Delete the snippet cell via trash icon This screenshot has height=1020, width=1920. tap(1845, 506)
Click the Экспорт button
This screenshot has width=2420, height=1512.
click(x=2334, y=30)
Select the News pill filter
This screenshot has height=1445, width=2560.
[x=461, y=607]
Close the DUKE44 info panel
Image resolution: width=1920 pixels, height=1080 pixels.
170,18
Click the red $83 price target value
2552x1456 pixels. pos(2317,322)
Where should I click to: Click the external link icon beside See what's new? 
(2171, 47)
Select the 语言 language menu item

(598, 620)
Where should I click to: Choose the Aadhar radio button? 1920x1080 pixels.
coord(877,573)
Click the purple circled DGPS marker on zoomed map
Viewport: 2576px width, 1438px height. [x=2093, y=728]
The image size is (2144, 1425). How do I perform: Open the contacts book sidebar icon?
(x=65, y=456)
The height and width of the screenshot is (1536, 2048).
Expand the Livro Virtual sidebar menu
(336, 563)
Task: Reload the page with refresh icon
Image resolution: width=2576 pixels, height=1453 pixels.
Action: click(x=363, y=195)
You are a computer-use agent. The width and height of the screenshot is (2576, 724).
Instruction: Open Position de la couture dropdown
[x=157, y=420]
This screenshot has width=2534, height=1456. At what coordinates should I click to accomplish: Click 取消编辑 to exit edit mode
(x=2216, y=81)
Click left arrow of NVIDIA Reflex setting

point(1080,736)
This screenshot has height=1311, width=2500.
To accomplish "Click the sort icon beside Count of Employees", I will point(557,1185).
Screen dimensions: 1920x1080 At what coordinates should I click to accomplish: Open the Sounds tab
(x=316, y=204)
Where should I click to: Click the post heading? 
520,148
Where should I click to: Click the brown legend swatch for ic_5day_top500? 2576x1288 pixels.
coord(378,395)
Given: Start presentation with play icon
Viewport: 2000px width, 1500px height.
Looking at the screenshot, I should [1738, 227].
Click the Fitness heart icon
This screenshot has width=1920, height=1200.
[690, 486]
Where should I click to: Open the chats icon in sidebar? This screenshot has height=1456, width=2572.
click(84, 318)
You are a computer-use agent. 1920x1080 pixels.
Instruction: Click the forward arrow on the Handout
——————
▶ **PROBLEM**
Every line in the records above with the string "computer" in it should be shown.

▶ **ANSWER**
You are a computer-use agent. The width and height of the screenshot is (2576, 724).
You are a computer-use agent. 1920x1080 pixels.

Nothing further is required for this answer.